LearenHandler主逻辑 run方法是这个类最核心的方法,完成和Learner的启动时的数据同步,同步完成后进行正常的交互

    @Override
    public void run() {
        try {
            leader.addLearnerHandler(this);
            tickOfNextAckDeadline = leader.self.tick.get()
                    + leader.self.initLimit + leader.self.syncLimit;

            ia = BinaryInputArchive.getArchive(bufferedInput);
            bufferedOutput = new BufferedOutputStream(sock.getOutputStream());
            oa = BinaryOutputArchive.getArchive(bufferedOutput);

            QuorumPacket qp = new QuorumPacket();
            ia.readRecord(qp, "packet");
            if(qp.getType() != Leader.FOLLOWERINFO && qp.getType() != Leader.OBSERVERINFO){
            	LOG.error("First packet " + qp.toString()
                        + " is not FOLLOWERINFO or OBSERVERINFO!");
                return;
            }
            byte learnerInfoData[] = qp.getData();
            if (learnerInfoData != null) {
                // 2、接收learner发送过来的LearnerInfo,获取sid(serverId)
            	if (learnerInfoData.length == 8) {
            		ByteBuffer bbsid = ByteBuffer.wrap(learnerInfoData);
            		this.sid = bbsid.getLong();
            	} else {
            		LearnerInfo li = new LearnerInfo();
            		ByteBufferInputStream.byteBuffer2Record(ByteBuffer.wrap(learnerInfoData), li);
            		this.sid = li.getServerid();
            		this.version = li.getProtocolVersion();
            	}
            } else {
            	this.sid = leader.followerCounter.getAndDecrement();
            }

            LOG.info("Follower sid: " + sid + " : info : "

○ ○ ○ ○ ○

## 任务说明
将上方讲解 LearnerHandler 中 run 方法的源文档从头到尾逐字照录一遍，不改动任何字符。

○ ○ ○ ○ ○

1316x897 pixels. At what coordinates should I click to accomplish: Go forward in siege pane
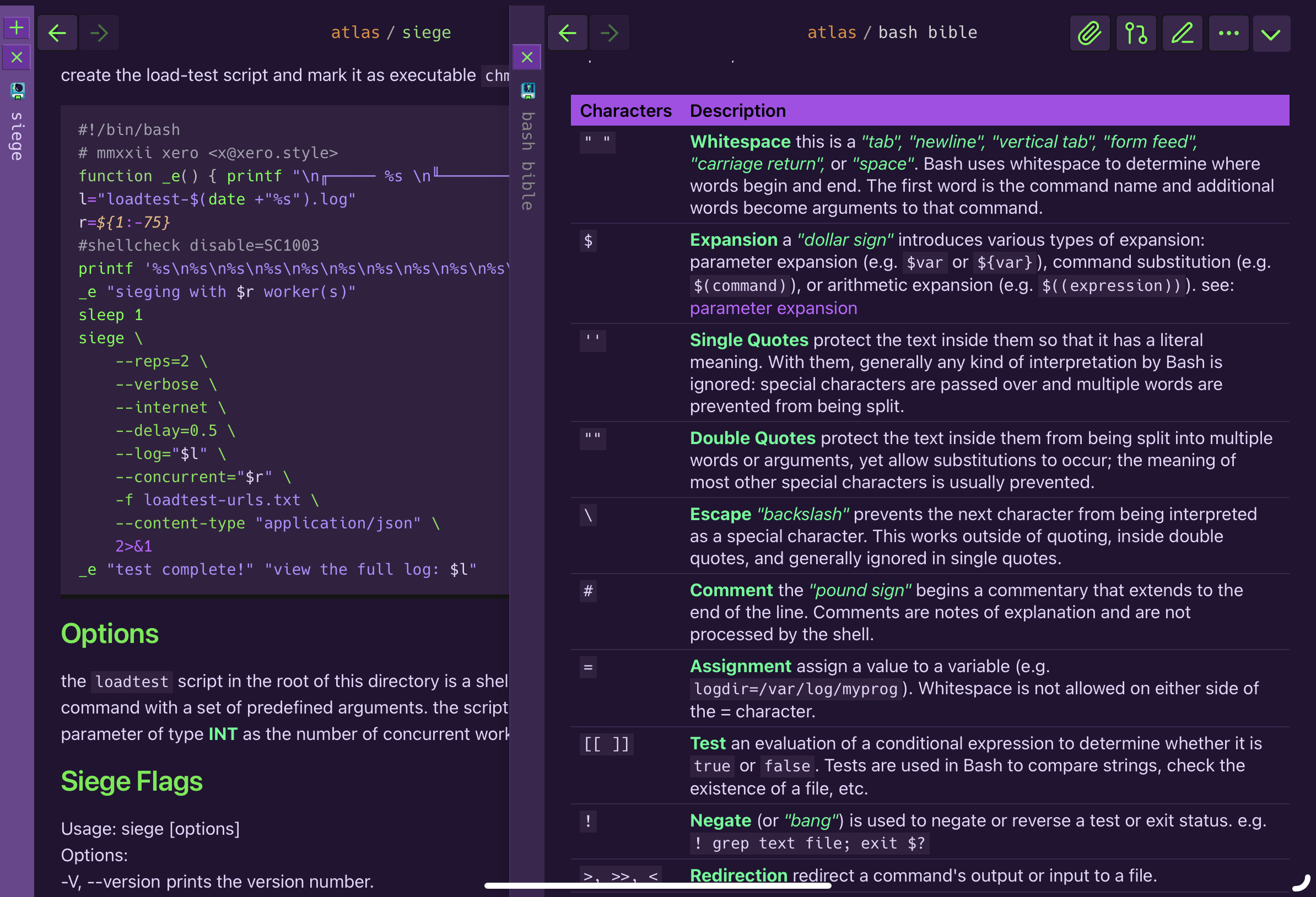pos(99,33)
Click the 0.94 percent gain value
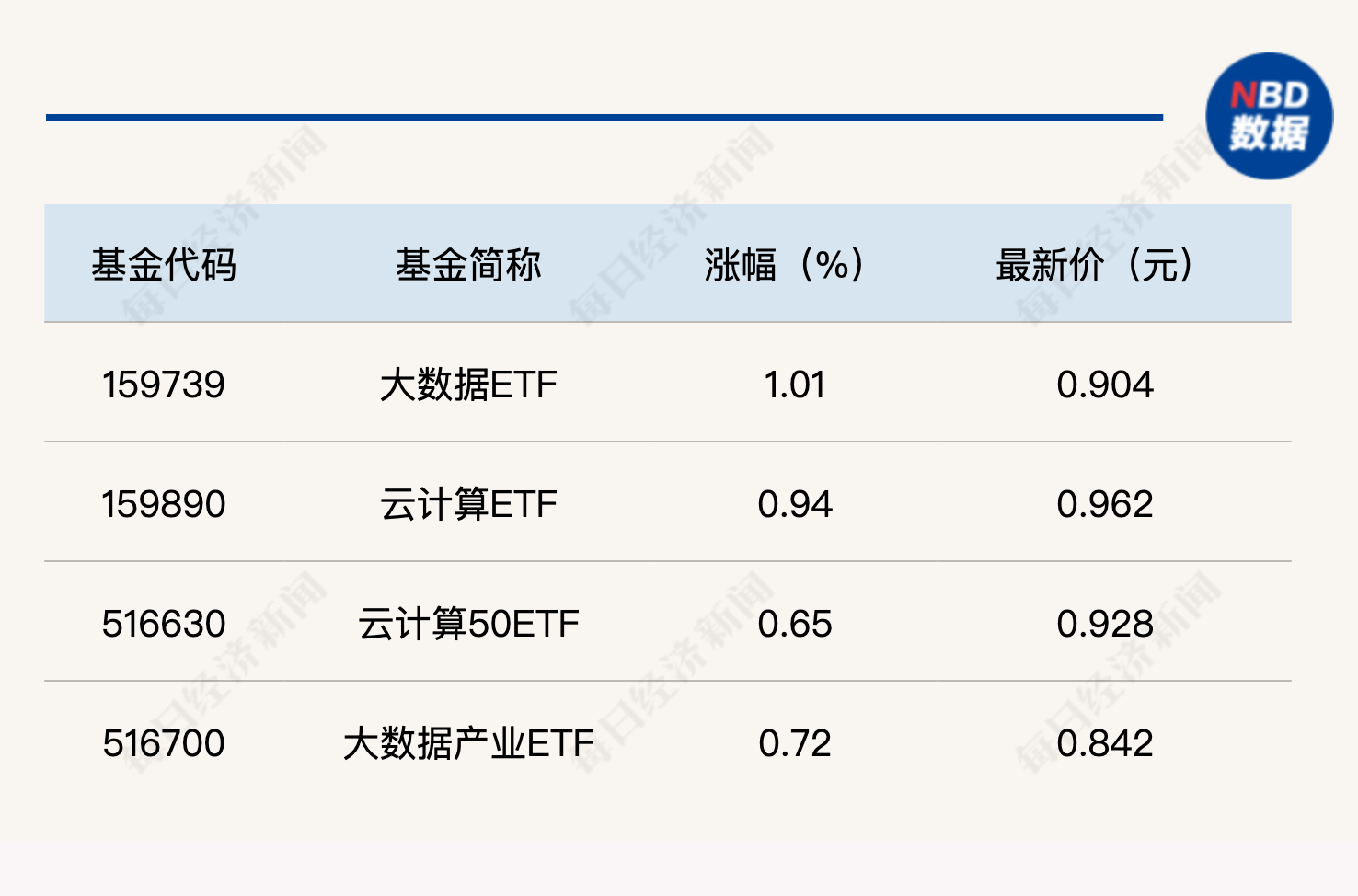This screenshot has height=896, width=1358. click(x=795, y=504)
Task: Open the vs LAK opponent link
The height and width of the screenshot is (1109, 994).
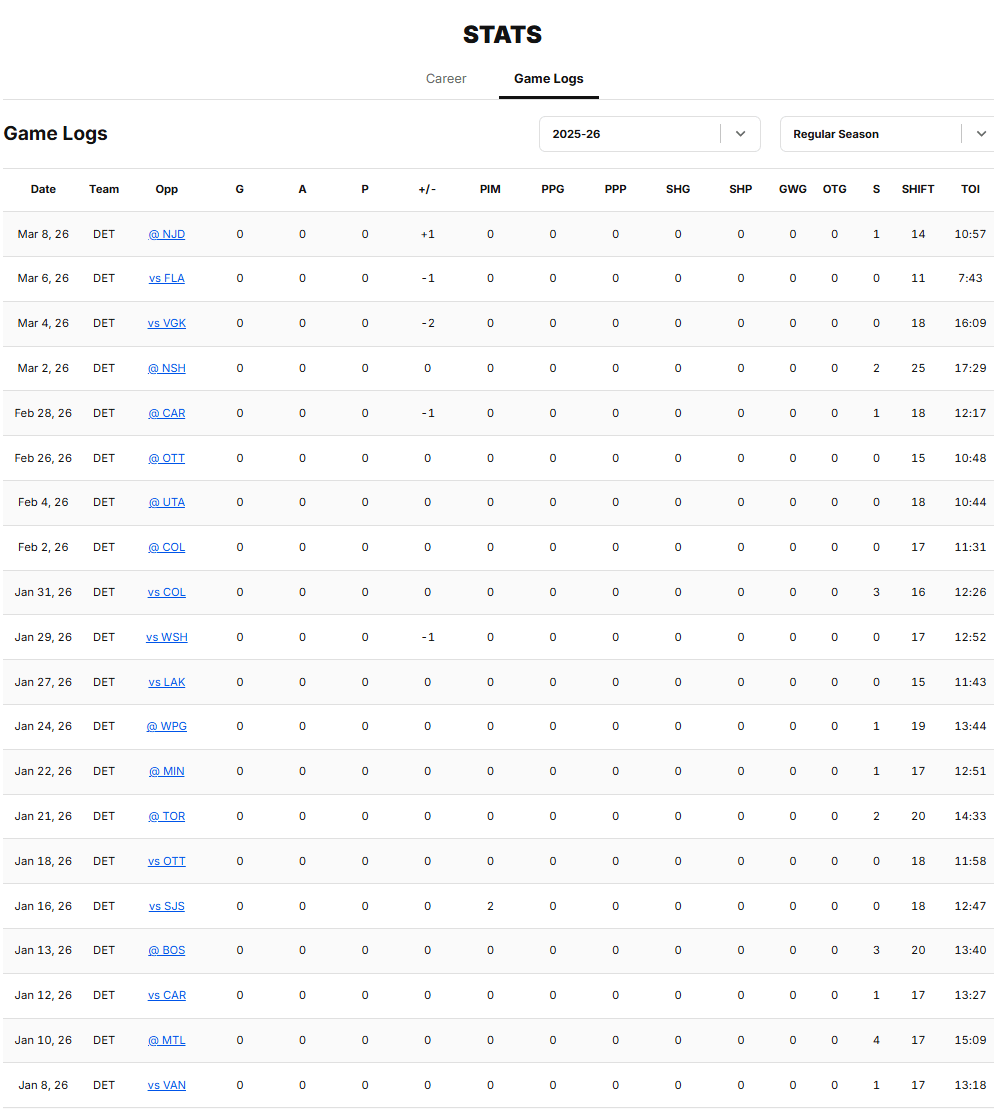Action: click(167, 682)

○ ○ ○ ○ ○

## 本题答案
LearenHandler主逻辑 run方法是这个类最核心的方法,完成和Learner的启动时的数据同步,同步完成后进行正常的交互

    @Override
    public void run() {
        try {
            leader.addLearnerHandler(this);
            tickOfNextAckDeadline = leader.self.tick.get()
                    + leader.self.initLimit + leader.self.syncLimit;

            ia = BinaryInputArchive.getArchive(bufferedInput);
            bufferedOutput = new BufferedOutputStream(sock.getOutputStream());
            oa = BinaryOutputArchive.getArchive(bufferedOutput);

            QuorumPacket qp = new QuorumPacket();
            ia.readRecord(qp, "packet");
            if(qp.getType() != Leader.FOLLOWERINFO && qp.getType() != Leader.OBSERVERINFO){
            	LOG.error("First packet " + qp.toString()
                        + " is not FOLLOWERINFO or OBSERVERINFO!");
                return;
            }
            byte learnerInfoData[] = qp.getData();
            if (learnerInfoData != null) {
                // 2、接收learner发送过来的LearnerInfo,获取sid(serverId)
            	if (learnerInfoData.length == 8) {
            		ByteBuffer bbsid = ByteBuffer.wrap(learnerInfoData);
            		this.sid = bbsid.getLong();
            	} else {
            		LearnerInfo li = new LearnerInfo();
            		ByteBufferInputStream.byteBuffer2Record(ByteBuffer.wrap(learnerInfoData), li);
            		this.sid = li.getServerid();
            		this.version = li.getProtocolVersion();
            	}
            } else {
            	this.sid = leader.followerCounter.getAndDecrement();
            }

            LOG.info("Follower sid: " + sid + " : info : "